El que dice: Yo le conozco, y no guarda sus mandamientos, el tal es mentiroso, y la verdad no está en él; pero el que guarda su palabra, en este verdaderamente el amor de Dios se ha perfeccionado.
Guardar la Palabra de Dios es más que hacer lo que se nos manda. El corazón obediente está informado y seguro de cuál es la voluntad de Dios, mientras que la desobediencia solo se encontrará con dificultades, obstáculos e incertidumbres. Un hijo cuyo corazón no es obediente a sus padres está dispuesto a poner excusas (¡y con qué rapidez!): «De hecho, no lo sabía… nunca me lo dijiste… ¿por qué no me lo prohibiste antes?». En cambio, un hijo obediente conoce la mirada de sus padres, aun cuando ni siquiera se le ha dado alguna instrucción o mandato. Sabe muy bien qué les agrada y qué no.
Así es como debemos apreciar la voluntad de nuestro Padre como hijos obedientes. Entonces no se trata simplemente de guardar sus mandamientos explícitos, sino su Palabra.
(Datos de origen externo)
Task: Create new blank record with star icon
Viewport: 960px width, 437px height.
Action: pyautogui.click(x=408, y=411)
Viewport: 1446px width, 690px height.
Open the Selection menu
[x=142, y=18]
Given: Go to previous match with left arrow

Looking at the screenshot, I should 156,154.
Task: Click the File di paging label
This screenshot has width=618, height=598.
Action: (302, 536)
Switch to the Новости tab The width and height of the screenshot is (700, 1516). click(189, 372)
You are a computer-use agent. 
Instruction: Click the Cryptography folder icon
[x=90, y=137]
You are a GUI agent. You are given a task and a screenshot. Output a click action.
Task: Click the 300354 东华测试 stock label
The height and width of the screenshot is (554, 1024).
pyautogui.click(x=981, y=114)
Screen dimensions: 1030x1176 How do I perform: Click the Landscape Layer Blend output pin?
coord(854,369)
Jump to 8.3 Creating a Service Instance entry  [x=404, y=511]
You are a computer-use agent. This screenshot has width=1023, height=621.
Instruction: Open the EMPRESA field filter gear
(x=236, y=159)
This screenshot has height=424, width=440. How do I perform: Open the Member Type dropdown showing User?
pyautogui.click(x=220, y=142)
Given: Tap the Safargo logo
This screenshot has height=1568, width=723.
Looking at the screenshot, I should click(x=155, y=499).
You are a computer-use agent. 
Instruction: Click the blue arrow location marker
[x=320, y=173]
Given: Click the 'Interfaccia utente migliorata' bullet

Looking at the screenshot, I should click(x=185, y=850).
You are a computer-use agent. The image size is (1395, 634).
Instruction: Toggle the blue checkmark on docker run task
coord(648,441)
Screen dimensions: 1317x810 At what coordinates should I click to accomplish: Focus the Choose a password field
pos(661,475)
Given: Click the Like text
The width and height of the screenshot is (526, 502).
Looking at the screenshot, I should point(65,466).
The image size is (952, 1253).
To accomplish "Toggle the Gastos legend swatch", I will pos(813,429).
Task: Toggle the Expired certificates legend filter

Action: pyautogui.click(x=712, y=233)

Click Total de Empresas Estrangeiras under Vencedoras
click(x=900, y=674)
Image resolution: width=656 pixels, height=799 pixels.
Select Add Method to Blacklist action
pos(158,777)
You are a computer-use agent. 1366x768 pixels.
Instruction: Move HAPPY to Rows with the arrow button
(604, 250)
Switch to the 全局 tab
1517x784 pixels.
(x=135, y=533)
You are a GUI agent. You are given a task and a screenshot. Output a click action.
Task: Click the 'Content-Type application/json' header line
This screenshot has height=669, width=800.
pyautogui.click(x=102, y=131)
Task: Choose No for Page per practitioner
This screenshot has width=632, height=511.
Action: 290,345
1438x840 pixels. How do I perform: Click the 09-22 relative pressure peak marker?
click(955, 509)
Consideremos, por ejemplo, al hombre más moral que exista: «Siempre hago lo que creo que es correcto», dice él. Este es su deseo y jactancia. Pero, aunque sea siempre coherente y haga las cosas porque está bien hacerlas, entonces inevitablemente estará siempre equivocado. El verdadero criterio para el creyente, y lo que agrada a Dios, es este: No debemos hacer algo solo porque está bien hacerlo, sino porque es la voluntad de Dios.
La vida que se forma por la obediencia es de una naturaleza y fuente totalmente diferentes. Hacer las cosas porque son correctas es prescindir de Dios y de su Palabra. Es simplemente idolatrarse a uno mismo. El hombre se convierte en juez de todo: «Pienso esto y hago aquello porque mi juicio es correcto». Solo la obediencia rebaja al hombre y pone a Dios en el lugar que le corresponde. Solo esto es lo correcto. Por lo tanto, concluimos que el primer rasgo distintivo de la vida divina es la obediencia: No solo debemos guardar sus mandamientos, sino también su Palabra.